**BRIEF**
Quote every line of the data below word for word, from the first line through the last.

**RECORDS SHOWN**
━━━━
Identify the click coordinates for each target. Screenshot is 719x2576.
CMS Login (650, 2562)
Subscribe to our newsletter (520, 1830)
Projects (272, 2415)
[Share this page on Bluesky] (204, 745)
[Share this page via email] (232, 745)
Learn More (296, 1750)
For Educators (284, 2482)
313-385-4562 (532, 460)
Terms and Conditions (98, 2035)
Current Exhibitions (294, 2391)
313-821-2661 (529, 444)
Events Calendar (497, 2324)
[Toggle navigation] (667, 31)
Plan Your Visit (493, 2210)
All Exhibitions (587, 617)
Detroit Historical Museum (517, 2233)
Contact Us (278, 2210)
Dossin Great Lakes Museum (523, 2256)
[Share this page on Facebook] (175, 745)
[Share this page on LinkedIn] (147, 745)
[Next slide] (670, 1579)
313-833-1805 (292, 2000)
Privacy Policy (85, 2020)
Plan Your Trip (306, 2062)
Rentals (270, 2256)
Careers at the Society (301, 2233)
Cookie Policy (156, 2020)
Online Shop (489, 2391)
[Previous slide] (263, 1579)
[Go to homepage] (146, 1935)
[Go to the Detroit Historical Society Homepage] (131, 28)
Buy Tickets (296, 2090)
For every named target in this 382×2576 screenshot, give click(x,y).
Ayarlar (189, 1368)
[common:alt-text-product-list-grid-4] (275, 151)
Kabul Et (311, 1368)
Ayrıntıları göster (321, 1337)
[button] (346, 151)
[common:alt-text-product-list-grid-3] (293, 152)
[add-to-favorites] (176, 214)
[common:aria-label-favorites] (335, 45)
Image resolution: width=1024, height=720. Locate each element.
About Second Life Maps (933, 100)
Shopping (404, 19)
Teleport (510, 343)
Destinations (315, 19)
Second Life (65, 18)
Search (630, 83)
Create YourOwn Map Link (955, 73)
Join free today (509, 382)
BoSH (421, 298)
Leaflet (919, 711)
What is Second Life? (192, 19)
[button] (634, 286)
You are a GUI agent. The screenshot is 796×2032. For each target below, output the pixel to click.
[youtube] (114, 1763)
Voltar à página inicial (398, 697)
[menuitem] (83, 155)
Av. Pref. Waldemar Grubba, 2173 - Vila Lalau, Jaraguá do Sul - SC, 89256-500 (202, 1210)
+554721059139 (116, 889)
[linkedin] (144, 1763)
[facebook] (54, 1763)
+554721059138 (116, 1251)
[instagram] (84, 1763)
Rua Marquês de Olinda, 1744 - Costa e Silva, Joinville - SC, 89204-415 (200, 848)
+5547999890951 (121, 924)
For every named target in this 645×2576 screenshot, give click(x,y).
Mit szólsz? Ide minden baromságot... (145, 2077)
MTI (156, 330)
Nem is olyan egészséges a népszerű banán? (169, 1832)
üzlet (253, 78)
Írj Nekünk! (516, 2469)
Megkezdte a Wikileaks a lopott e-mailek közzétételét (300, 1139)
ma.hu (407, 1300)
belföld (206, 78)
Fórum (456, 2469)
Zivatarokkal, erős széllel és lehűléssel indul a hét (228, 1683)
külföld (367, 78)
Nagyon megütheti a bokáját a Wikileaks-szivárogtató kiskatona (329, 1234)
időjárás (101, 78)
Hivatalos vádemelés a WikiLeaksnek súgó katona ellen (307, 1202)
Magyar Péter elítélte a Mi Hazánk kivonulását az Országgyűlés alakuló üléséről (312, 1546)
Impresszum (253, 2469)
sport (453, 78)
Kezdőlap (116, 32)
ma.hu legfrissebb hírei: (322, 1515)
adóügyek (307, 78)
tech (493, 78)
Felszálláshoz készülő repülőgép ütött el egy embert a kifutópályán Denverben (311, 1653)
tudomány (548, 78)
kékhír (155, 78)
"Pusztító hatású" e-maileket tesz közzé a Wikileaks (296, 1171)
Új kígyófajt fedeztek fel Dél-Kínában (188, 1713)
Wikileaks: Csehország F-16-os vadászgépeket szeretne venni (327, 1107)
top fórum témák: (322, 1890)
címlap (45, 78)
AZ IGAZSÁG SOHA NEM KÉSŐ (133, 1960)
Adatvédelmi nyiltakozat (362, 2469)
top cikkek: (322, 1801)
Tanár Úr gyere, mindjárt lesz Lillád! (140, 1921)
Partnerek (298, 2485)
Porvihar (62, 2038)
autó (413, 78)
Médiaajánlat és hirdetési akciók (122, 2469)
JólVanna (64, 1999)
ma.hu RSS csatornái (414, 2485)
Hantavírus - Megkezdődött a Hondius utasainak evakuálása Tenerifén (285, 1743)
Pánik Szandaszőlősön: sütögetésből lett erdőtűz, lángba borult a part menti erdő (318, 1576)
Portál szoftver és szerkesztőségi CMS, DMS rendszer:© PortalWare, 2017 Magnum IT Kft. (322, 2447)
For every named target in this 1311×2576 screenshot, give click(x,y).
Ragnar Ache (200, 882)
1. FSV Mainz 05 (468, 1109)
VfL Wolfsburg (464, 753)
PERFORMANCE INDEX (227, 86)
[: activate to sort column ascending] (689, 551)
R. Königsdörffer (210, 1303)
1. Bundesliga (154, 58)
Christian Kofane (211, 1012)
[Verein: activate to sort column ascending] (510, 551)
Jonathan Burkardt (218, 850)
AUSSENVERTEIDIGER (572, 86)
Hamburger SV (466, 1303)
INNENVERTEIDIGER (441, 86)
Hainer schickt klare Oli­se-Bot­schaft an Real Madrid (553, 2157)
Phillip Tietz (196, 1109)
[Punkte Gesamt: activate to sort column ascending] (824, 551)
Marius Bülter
━━━━
**EXPECTED ANSWER**
Identify the click coordinates for each target. Screenshot is 719x2576.
CMS Login (650, 2562)
Subscribe to our newsletter (520, 1830)
Projects (272, 2415)
[Share this page on Bluesky] (204, 745)
[Share this page via email] (232, 745)
Learn More (296, 1750)
For Educators (284, 2482)
313-385-4562 (532, 460)
Terms and Conditions (98, 2035)
Current Exhibitions (294, 2391)
313-821-2661 (529, 444)
Events Calendar (497, 2324)
[Toggle navigation] (667, 31)
Plan Your Visit (493, 2210)
All Exhibitions (587, 617)
Detroit Historical Museum (517, 2233)
Contact Us (278, 2210)
Dossin Great Lakes Museum (523, 2256)
[Share this page on Facebook] (175, 745)
[Share this page on LinkedIn] (147, 745)
[Next slide] (670, 1579)
313-833-1805 (292, 2000)
Privacy Policy (85, 2020)
Plan Your Trip (306, 2062)
Rentals (270, 2256)
Careers at the Society (301, 2233)
Cookie Policy (156, 2020)
Online Shop (489, 2391)
[Previous slide] (263, 1579)
[Go to homepage] (146, 1935)
[Go to the Detroit Historical Society Homepage] (131, 28)
Buy Tickets (296, 2090)
For every named target in this 382×2576 screenshot, give click(x,y).
Ayarlar (189, 1368)
[common:alt-text-product-list-grid-4] (275, 151)
Kabul Et (311, 1368)
Ayrıntıları göster (321, 1337)
[button] (346, 151)
[common:alt-text-product-list-grid-3] (293, 152)
[add-to-favorites] (176, 214)
[common:aria-label-favorites] (335, 45)
Image resolution: width=1024, height=720. Locate each element.
About Second Life Maps (933, 100)
Shopping (404, 19)
Teleport (510, 343)
Destinations (315, 19)
Second Life (65, 18)
Search (630, 83)
Create YourOwn Map Link (955, 73)
Join free today (509, 382)
BoSH (421, 298)
Leaflet (919, 711)
What is Second Life? (192, 19)
[button] (634, 286)
You are a GUI agent. The screenshot is 796×2032. For each target below, output the pixel to click.
[youtube] (114, 1763)
Voltar à página inicial (398, 697)
[menuitem] (83, 155)
Av. Pref. Waldemar Grubba, 2173 - Vila Lalau, Jaraguá do Sul - SC, 89256-500 (202, 1210)
+554721059139 (116, 889)
[linkedin] (144, 1763)
[facebook] (54, 1763)
+554721059138 (116, 1251)
[instagram] (84, 1763)
Rua Marquês de Olinda, 1744 - Costa e Silva, Joinville - SC, 89204-415 (200, 848)
+5547999890951 (121, 924)
For every named target in this 645×2576 screenshot, give click(x,y).
Mit szólsz? Ide minden baromságot... (145, 2077)
MTI (156, 330)
Nem is olyan egészséges a népszerű banán? (169, 1832)
üzlet (253, 78)
Írj Nekünk! (516, 2469)
Megkezdte a Wikileaks a lopott e-mailek közzétételét (300, 1139)
ma.hu (407, 1300)
belföld (206, 78)
Fórum (456, 2469)
Zivatarokkal, erős széllel és lehűléssel indul a hét (228, 1683)
külföld (367, 78)
Nagyon megütheti a bokáját a Wikileaks-szivárogtató kiskatona (329, 1234)
időjárás (101, 78)
Hivatalos vádemelés a WikiLeaksnek súgó katona ellen (307, 1202)
Magyar Péter elítélte a Mi Hazánk kivonulását az Országgyűlés alakuló üléséről (312, 1546)
Impresszum (253, 2469)
sport (453, 78)
Kezdőlap (116, 32)
ma.hu legfrissebb hírei: (322, 1515)
adóügyek (307, 78)
tech (493, 78)
Felszálláshoz készülő repülőgép ütött el egy embert a kifutópályán Denverben (311, 1653)
tudomány (548, 78)
kékhír (155, 78)
"Pusztító hatású" e-maileket tesz közzé a Wikileaks (296, 1171)
Új kígyófajt fedeztek fel Dél-Kínában (188, 1713)
Wikileaks: Csehország F-16-os vadászgépeket szeretne venni (327, 1107)
top fórum témák: (322, 1890)
címlap (45, 78)
AZ IGAZSÁG SOHA NEM KÉSŐ (133, 1960)
Adatvédelmi nyiltakozat (362, 2469)
top cikkek: (322, 1801)
Tanár Úr gyere, mindjárt lesz Lillád! (140, 1921)
Partnerek (298, 2485)
Porvihar (62, 2038)
autó (413, 78)
Médiaajánlat és hirdetési akciók (122, 2469)
JólVanna (64, 1999)
ma.hu RSS csatornái (414, 2485)
Hantavírus - Megkezdődött a Hondius utasainak evakuálása Tenerifén (285, 1743)
Pánik Szandaszőlősön: sütögetésből lett erdőtűz, lángba borult a part menti erdő (318, 1576)
Portál szoftver és szerkesztőségi CMS, DMS rendszer:© PortalWare, 2017 Magnum IT Kft. (322, 2447)
For every named target in this 1311×2576 screenshot, give click(x,y).
Ragnar Ache (200, 882)
1. FSV Mainz 05 (468, 1109)
VfL Wolfsburg (464, 753)
PERFORMANCE INDEX (227, 86)
[: activate to sort column ascending] (689, 551)
R. Königsdörffer (210, 1303)
1. Bundesliga (154, 58)
Christian Kofane (211, 1012)
[Verein: activate to sort column ascending] (510, 551)
Jonathan Burkardt (218, 850)
AUSSENVERTEIDIGER (572, 86)
Hamburger SV (466, 1303)
INNENVERTEIDIGER (441, 86)
Hainer schickt klare Oli­se-Bot­schaft an Real Madrid (553, 2157)
Phillip Tietz (196, 1109)
[Punkte Gesamt: activate to sort column ascending] (824, 551)
Marius Bülter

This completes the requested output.